The excessive security measures have forced Kashmiris, historically reputed to be very sociable people, to live in cocoons with only interactions through social networking sites on the internet!
The events of the nineties of the last century when armed militancy erupted in the state forced Kashmiris to mostly confine to their homes. There was violence all around with encounters, clashes, explosions and so on. Moreover, the security forces had launched continuous cordon and search operations. Curfews were imposed on almost continuous basis. These events forced people to stay indoors in their own homes. The result was a total break in physical interactions not only among friends but even among close relations. The only interactions were at funeral prayers. This tense atmosphere continued for the whole decade of nineties.
In the beginning of the present century with the lessening of militant activities, there was some relaxation in the situation. However, the physical social interactions still remained rare. Now people used to meet on marriages, some other social functions and as earlier at funerals. The traditional social calling on still remained rare. It may have increased but then we got profuse spread of the internet with its social networking sites of Facebook and Twitter. People found it easy to interact with not only close relations and friends but almost with every organization, newspaper and other set ups of every kind. People started becoming armchair intellectuals, experts and what not! Social events too got fully interactive through these sites. The most destructive fallout was the phenomenal decrease in physical social interactions. Some people virtually started living in cocoons watching the screens of their laptops or smart phones.
The social networking sites are very useful for quick communication, discussion, debate and gathering of information. However, making these sites an end in itself is definitely harmful both physically as well as socially. The greatest revolution in information technology has been the internet known as the information highway. It has tremendous advantages but there are also many scary aspects which need to be kept in view. It is a fact that getting glued to internet whether through social net-working sites or otherwise puts one into a virtual cocoon. It is very essential to revive physical interaction unless one wants to become a silk worm in a cocoon. One cannot dispense with the physical interaction as in the long run it is harmful. Moreover, absence of physical interaction results in isolation which causes mental trauma. According to a report prepared by the “Doctors Without Borders”, almost every second person in Kashmir is suffering from mental trauma. In fact, according to psychiatrists, one of the main causes of dementia and derangement in elders is physical isolation.

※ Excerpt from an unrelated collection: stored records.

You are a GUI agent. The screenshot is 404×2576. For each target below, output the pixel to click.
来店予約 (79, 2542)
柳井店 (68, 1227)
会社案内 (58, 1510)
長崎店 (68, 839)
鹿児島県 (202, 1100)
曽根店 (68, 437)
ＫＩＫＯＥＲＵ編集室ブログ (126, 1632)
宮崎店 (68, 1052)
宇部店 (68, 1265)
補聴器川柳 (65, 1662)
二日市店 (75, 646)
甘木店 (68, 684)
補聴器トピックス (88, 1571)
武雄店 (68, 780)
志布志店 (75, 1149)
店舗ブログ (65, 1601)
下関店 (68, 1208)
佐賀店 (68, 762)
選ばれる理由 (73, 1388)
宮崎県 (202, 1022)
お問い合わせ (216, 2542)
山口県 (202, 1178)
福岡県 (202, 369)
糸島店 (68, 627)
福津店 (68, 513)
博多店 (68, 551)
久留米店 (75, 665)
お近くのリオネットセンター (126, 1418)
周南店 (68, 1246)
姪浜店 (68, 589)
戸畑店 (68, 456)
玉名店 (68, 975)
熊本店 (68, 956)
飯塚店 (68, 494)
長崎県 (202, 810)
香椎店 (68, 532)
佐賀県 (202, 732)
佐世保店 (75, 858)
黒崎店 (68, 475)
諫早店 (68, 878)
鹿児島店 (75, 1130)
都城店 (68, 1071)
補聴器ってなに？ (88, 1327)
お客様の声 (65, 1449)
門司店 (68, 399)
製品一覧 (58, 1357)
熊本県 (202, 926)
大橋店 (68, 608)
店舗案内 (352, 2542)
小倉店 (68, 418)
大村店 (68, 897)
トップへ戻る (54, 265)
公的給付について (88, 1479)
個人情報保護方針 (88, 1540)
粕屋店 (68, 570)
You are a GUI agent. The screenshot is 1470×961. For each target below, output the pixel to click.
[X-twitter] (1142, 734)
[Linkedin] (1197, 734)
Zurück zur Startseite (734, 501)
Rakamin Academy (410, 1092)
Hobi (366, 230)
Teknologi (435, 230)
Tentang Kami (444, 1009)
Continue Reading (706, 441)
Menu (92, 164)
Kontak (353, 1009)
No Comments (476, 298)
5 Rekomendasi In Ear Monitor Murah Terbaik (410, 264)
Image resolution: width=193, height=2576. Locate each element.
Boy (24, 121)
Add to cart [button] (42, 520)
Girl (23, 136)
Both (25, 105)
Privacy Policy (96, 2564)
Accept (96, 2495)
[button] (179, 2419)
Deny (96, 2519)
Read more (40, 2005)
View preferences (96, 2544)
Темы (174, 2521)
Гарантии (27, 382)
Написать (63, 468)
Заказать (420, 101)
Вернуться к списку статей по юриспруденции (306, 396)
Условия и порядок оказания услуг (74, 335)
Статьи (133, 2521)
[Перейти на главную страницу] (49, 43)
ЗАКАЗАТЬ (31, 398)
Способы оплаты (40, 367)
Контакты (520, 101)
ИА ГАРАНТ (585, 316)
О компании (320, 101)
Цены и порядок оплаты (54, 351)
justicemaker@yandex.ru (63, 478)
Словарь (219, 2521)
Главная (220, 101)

Now, the question arises how can physical social interaction be revived? First is meeting and visiting relations and friends on a regular basis. Apart from visiting relations and friends regularly, one can arrange social meetings in different homes rather than in five star hotels and restaurants. Next is physical social interaction of intellectuals, journalists and civil society members. About three decades back, Srinagar had a well-known meeting point and a physical interaction site. That was the famous “India Coffee House”. However, due to the turmoil of nineties, the organization which had been managing these coffee houses closed its outlet in Srinagar. Since that time in spite of the return of ideal atmosphere no one has come forward to start a similar no-loss/ no-profit joint in Srinagar or other places. We have many places but these are expensive and an average citizen cannot afford these on a regular basis. There is scope for starting a chain of Coffee Houses in different major towns of Kashmir Valley where people can meet and exchange views. Will someone come forward and do it? That is a prospect worth exploring.
The other absence of a physical social interaction especially among the journalist community and intellectuals has been the absence of a Press Club. It is a pity that in spite of a huge entourage of local, national and international journalists we do not have a Press Club in Srinagar. For some unknown reasons all he governments so far have failed to facilitate the setting of a Press Club in Srinagar. Jammu where the size of the journalistcommunity is small has a flourishing Press Club. It is time that some members of the journalist community come forward make a concerted effort to set up a Press Club. It is also obligatory for the state to assist in setting up such a facility. Finally, while debating physical social interactions, one must not forget an Art Gallery which is almost a mandatory spot in most famous capitals throughout the world. For a change, let all friends come forward with their views on the subject.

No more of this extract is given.